• [Written task] Rewrite the records below, changing every instance of "Image resolution" to "Screenshot size" and leaving everything else untouched.

• [Data entries]
▬▬▬▬▬▬▬▬▬▬

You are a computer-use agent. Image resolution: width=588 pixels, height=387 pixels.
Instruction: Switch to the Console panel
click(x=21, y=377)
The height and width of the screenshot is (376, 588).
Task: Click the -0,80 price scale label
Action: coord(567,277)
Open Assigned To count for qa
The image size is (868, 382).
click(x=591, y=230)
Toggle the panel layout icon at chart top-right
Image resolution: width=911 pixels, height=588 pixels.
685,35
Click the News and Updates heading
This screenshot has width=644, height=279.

▬▬▬▬▬▬▬▬▬▬

• [Result of the exercise]
You are a computer-use agent. Screenshot size: width=588 pixels, height=387 pixels.
Instruction: Switch to the Console panel
click(x=21, y=377)
The height and width of the screenshot is (376, 588).
Task: Click the -0,80 price scale label
Action: coord(567,277)
Open Assigned To count for qa
The image size is (868, 382).
click(x=591, y=230)
Toggle the panel layout icon at chart top-right
Screenshot size: width=911 pixels, height=588 pixels.
685,35
Click the News and Updates heading
This screenshot has width=644, height=279.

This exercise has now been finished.